Ingestion Keys

Secure, write‑focused credentials for streaming data into groundcover

Ingestion Keys let sensors, integrations and browsers send observability data to your groundcover backend. They are the counterpart of API Keys, which are optimized for reading data or automating dashboards and monitors.


Key types

Sensor*

Install the eBPF sensor on Kubernetes or Hosts/VMs

RUM

Send Real‑User‑Monitoring events using JS snippet embedded in web pages

Third Party

Integrate 3rd-party data sources that push data (e.g. OpenTelemtry, AWS Firehose, FluentBit, etc.)

*Only the Sensor has limited read capability in order to support pulling remote configuration such as OTTL parsing rules applied from the UI. RUM and Third Party have write-only configurations.


Creating an Ingestion Key

It is recommended to create a dedicated Ingestion Key for every data source, so that they can be managed and rotated appropriately, minimize exposure or risk, and allow groundcover to identify the datasource of all the ingested data.

  1. Open Settings → Access → Ingestion Keys and click Create key.

  2. Give the key a clear, descriptive Name (for example k8s-prod‑eu‑central‑1).

  3. Select the Type that matches your integration.

  4. Click Click & Copy Key.

    1. Unlike API Keys, Ingestion Keys stay visible on the page. Treat every reveal as sensitive and follow the same secret‑handling practices.

  5. Store they Key securely, and continue to integrate your data source.


Using an Ingestion Key

Kubernetes sensor example

helm upgrade --install groundcover groundcover/groundcover \
  --set global.groundcover_token=<INGESTION_KEY>,clusterId={cluster-name}

OpenTelemetry integration (OTel/HTTP) example

exporters:
  otlphttp/groundcover:
    endpoint: http://{GROUNDCOVER_MANAGED_OPENTELEMETRY_ENDPOINT}:443
    headers: 
      apikey: {INGESTION_KEY}

pipelines:
  traces:
    exporters:
    - otlphttp/groundcover

Viewing keys

The Ingestion Keys table lets you:

  • Reveal the key at any time.

  • See who created the key and when.

  • Sort by Type or Creator to locate specific credentials quickly.


Revoking a key

Click ⋮ → Revoke next to the key. Revocation permanently deletes the key, unlike API Keys which only disables it:

  • The key will disappear from the list.

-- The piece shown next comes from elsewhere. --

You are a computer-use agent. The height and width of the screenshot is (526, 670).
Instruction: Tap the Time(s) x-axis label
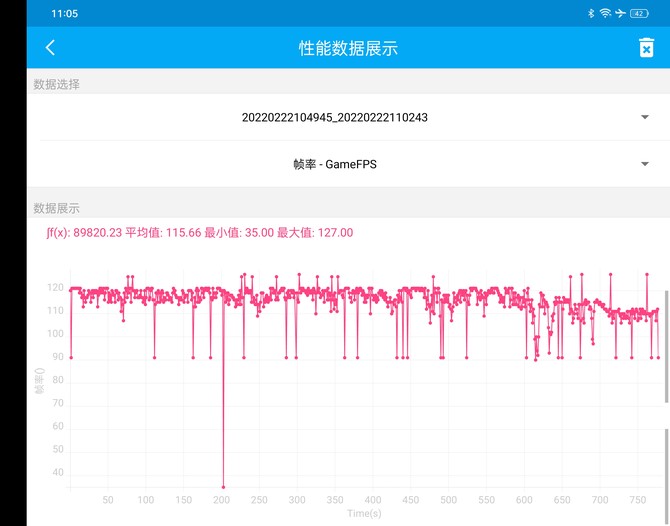click(x=364, y=513)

  • Any service using it will receive 403 / PERMISSION_DENIED and will not be able to continue to send data or pull latest configurations.

This operation cannot be undone — create a new key and update your deployments if you need access again.


Ingestion Keys vs. API Keys

Ingestion Key

API Key

Primary purpose

Write data (ingest)

Read data / manage resources via REST

Permissions capabilities

Write‑only + optional remote‑config read

Mirrors service‑account RBAC

Visibility after creation

Always revealable

Shown once only

Typical lifetime

Tied to integration lifecycle

Rotated for CI/CD automations

Revocation effect

Data stops flowing immediately

API calls fail


Best Practices

  • One key per integration – simplifies rotation and blast radius.

  • Store securely – AWS Secrets Manager, GCP Secret Manager, HashiCorp Vault, Kubernetes Secrets.

  • Rotate regularly – create a new key, roll it out, then revoke the old one.

  • Monitor for 403 errors – a spike usually means a revoked or expired key.